* [What needs to be done]: Copy out the full listing that comes next, exactly.
(Input for this task begins)
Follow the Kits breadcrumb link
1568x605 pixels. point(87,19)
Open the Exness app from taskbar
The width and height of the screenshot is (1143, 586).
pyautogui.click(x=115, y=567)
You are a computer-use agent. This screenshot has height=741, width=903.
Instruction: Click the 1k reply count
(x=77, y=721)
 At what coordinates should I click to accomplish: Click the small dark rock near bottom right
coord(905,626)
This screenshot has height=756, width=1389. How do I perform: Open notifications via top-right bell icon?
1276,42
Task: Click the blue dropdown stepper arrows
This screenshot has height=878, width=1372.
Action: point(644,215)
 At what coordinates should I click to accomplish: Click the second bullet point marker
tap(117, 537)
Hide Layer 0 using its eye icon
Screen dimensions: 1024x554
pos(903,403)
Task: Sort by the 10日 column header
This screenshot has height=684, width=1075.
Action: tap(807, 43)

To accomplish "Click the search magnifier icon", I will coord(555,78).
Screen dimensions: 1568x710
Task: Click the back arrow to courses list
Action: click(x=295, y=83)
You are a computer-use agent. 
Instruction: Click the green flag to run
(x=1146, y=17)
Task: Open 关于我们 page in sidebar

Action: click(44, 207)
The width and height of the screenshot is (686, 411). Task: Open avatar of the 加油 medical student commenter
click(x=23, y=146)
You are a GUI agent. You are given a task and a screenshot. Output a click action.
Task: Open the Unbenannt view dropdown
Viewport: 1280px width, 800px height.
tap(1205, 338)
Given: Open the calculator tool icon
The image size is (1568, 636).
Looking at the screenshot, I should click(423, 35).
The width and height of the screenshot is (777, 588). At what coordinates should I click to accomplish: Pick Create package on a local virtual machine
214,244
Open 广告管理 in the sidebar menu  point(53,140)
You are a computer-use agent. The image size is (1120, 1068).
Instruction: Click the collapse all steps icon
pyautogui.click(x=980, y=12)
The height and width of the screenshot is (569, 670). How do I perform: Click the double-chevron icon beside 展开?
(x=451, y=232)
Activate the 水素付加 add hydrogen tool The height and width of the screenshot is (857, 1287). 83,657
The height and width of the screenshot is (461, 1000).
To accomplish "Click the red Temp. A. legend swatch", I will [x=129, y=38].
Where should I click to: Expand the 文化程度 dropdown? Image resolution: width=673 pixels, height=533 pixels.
(Input for this task ends)
* [Problem solution]:
Follow the Kits breadcrumb link
1568x605 pixels. point(87,19)
Open the Exness app from taskbar
The width and height of the screenshot is (1143, 586).
pyautogui.click(x=115, y=567)
You are a computer-use agent. This screenshot has height=741, width=903.
Instruction: Click the 1k reply count
(x=77, y=721)
 At what coordinates should I click to accomplish: Click the small dark rock near bottom right
coord(905,626)
This screenshot has height=756, width=1389. How do I perform: Open notifications via top-right bell icon?
1276,42
Task: Click the blue dropdown stepper arrows
This screenshot has height=878, width=1372.
Action: point(644,215)
 At what coordinates should I click to accomplish: Click the second bullet point marker
tap(117, 537)
Hide Layer 0 using its eye icon
Screen dimensions: 1024x554
pos(903,403)
Task: Sort by the 10日 column header
This screenshot has height=684, width=1075.
Action: tap(807, 43)

To accomplish "Click the search magnifier icon", I will coord(555,78).
Screen dimensions: 1568x710
Task: Click the back arrow to courses list
Action: click(x=295, y=83)
You are a computer-use agent. 
Instruction: Click the green flag to run
(x=1146, y=17)
Task: Open 关于我们 page in sidebar

Action: click(44, 207)
The width and height of the screenshot is (686, 411). Task: Open avatar of the 加油 medical student commenter
click(x=23, y=146)
You are a GUI agent. You are given a task and a screenshot. Output a click action.
Task: Open the Unbenannt view dropdown
Viewport: 1280px width, 800px height.
tap(1205, 338)
Given: Open the calculator tool icon
The image size is (1568, 636).
Looking at the screenshot, I should click(423, 35).
The width and height of the screenshot is (777, 588). At what coordinates should I click to accomplish: Pick Create package on a local virtual machine
214,244
Open 广告管理 in the sidebar menu  point(53,140)
You are a computer-use agent. The image size is (1120, 1068).
Instruction: Click the collapse all steps icon
pyautogui.click(x=980, y=12)
The height and width of the screenshot is (569, 670). How do I perform: Click the double-chevron icon beside 展开?
(x=451, y=232)
Activate the 水素付加 add hydrogen tool The height and width of the screenshot is (857, 1287). 83,657
The height and width of the screenshot is (461, 1000).
To accomplish "Click the red Temp. A. legend swatch", I will [x=129, y=38].
Where should I click to: Expand the 文化程度 dropdown? Image resolution: width=673 pixels, height=533 pixels.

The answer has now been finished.